This chapter describes what you need to know to set up your Sun Java™ System Application Server, Standard and Enterprise Edition the way that best meets your requirements.

This chapter contains the following sections:


About Deployment

Successful deployment of complex applications on the Application Server requires that you consider practical aspects of the environment. In general, you should begin by assessing your goals for performance and availability. You should then plan the hardware, network, and resource configuration accordingly.

Here are the important goals that you should consider while planning the deployment:

You gather information related to these goals and then analyze it to establish a processing threshold for your site.

In considering performance, consider both—application server instances and the High Availability Database (HADB).

The HADB uses the patented Always-On technology and works as the persistence store to provide high availability for web applications. It offers an ideal platform for delivering all types of session state persistence within an enterprise application server environment. For more information on configuring HADB, see Sun Java™ System Application Server Administration Guide.

Throughput

Throughput is the number of requests that Sun Java System Application Server can service in a given time period. For example requests per minute. You should estimate the maximum number of operations and transactions that the system needs to perform under peak load conditions. It is also useful to determine the operations and transactions per minute under steady state (typical) load conditions. This will help you to determine the network bandwidth needed, the number of application server instances required, and the number of HADB nodes required.

You should also consider plans to increase capacity in the future.

Response Time

You should determine the acceptable response time from the system under heavy load. This has a direct bearing on hardware capacity planning.

Availability

Will your system be running 24 x 7? If there is a failure in the system, will your users notice it? Do you have a subset of applications that need to be available all the time whereas other applications will run only periodically? The answers to these questions determine your availability needs. You will have to build redundancy into the system to meet availability needs and avoid single points of failure.

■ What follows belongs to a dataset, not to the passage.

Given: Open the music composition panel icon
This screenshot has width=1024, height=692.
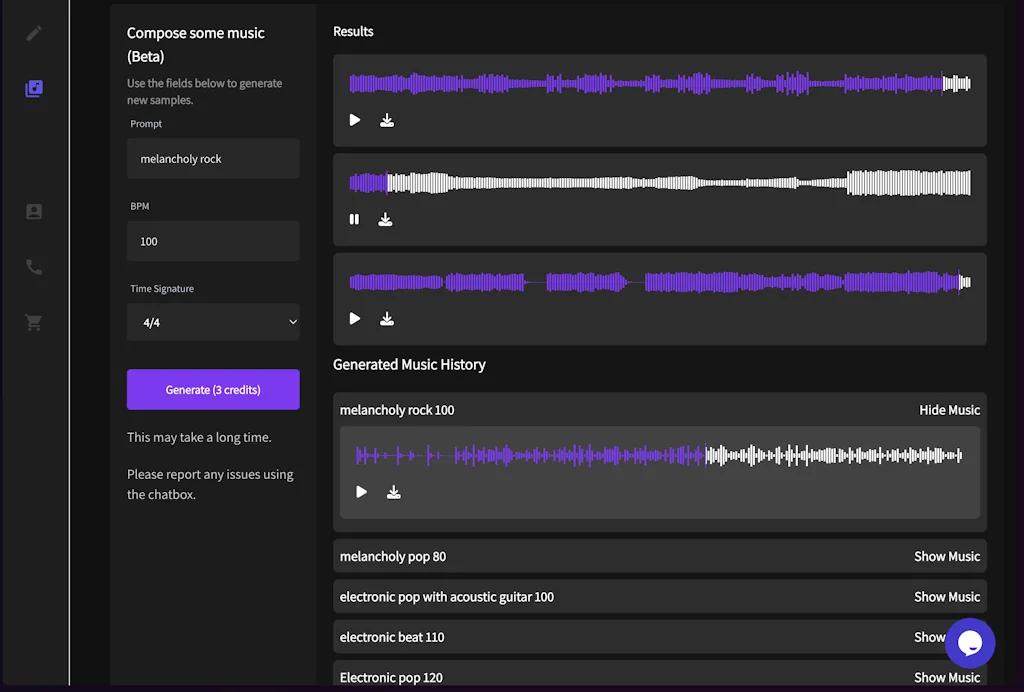Looking at the screenshot, I should point(34,88).
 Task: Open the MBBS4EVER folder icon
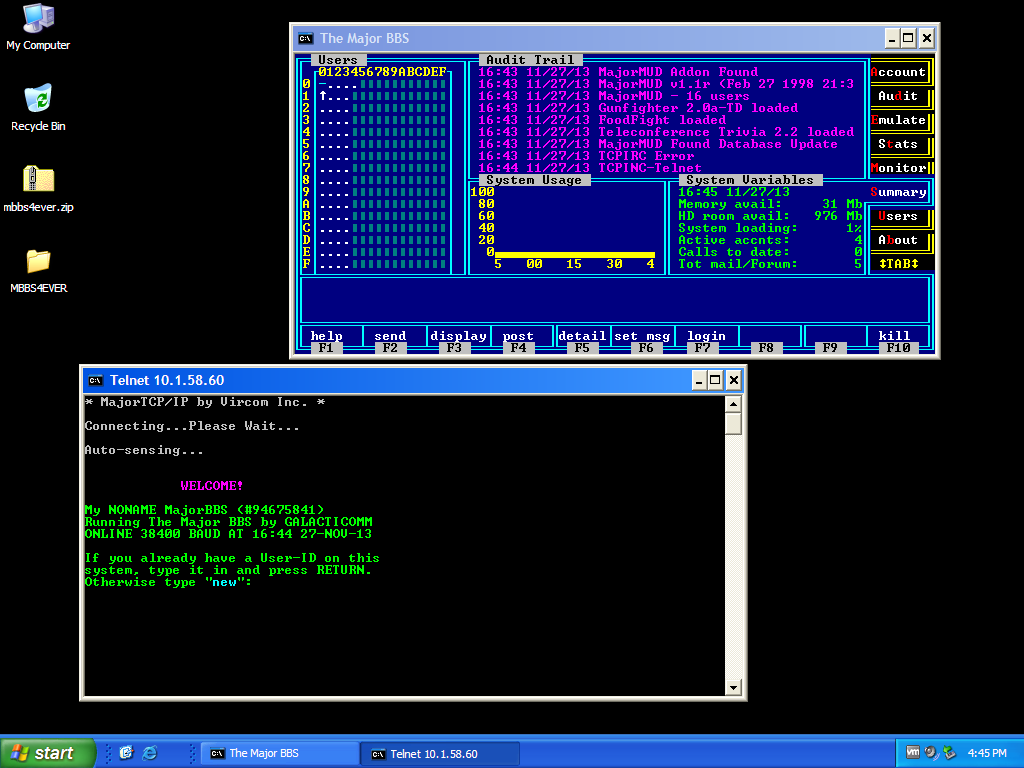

Phases of the Deployment Process

The deployment process primarily comprises of the following three phases, each one building on the previous one.

Planning Your Environment

In the first phase of planning your deployment, determine how the Application Server fits into your overall enterprise. Central to planning your environment is the assessment of the goals discussed in About Deployment. You should establish performance goals related to throughput and response time. You also determine your availability goals.

Based on the performance and availability goals, you consider the network requirements and the infrastructure requirements including hardware, storage, and network requirements.

You may realize during this process that you should change the structure and components of your network to accommodate the needs of your Application Server. If your network structure cannot be changed at this time, use the environment planning process to determine how you can best deploy Application Server to fit in with your existing network.

For more details on this phase of the planning process, see Chapter 2, "Planning your Environment."

Selecting a Topology

Once you have determined the performance, availability, network, and infrastructure requirements, you then select a topology that best meets your performance needs. A topology is the schematic arrangement of Application Server components and the communication flow between these components. The two recommended topologies (and their variations) are:

For more details on these topologies, see Chapter 3, "Selecting a Topology."

Running Tests

Once you configure the Application Server, you should deploy a representative sampling of applications and run tests to check whether your performance goals are met. If you are not able to reach your stated performance goals, use this phase to identify bottlenecks, fine-tune the system, and improve performance.

As implementation of this phase is completely dependent on your particular environment, it is not covered in this guide.


Understanding Session Persistence

As an application session proceeds, there is often data that is part of the session that is not stored in a traditional database. An example of such data is the content of your shopping cart. Sun Java System Application Server provides the capability to save, or persist, this session state in a repository, so that if an application server instance experiences a failure, the session state can be recovered and the session can continue without loss of information.

Sun Java System Application Server supports persistence of HTTP sessions and stateful session bean (SFSB) sessions. The persistence types ha, memory, and file are supported by the Sun Java System Application Server. When you set the persistence type to ha, the HADB is used as the persistence store for both HTTP and SFSB sessions. If the persistence type is not set to ha, SFSB sessions are persisted to the session store defined for passivated SFSBs. The memory and file settings have no effect on SFSBs.

When an SFSB’s state is checked for changes that need to be saved, this is called checkpointing. If SFSB checkpointing is enabled, checkpointing generally occurs after any transaction involving the SFSB is completed, even if the transaction rolls back.

For more information on enabling SFSB checkpointing, see the Sun Java System Application Server Developer’s Guide to Enterprise JavaBeans Technology.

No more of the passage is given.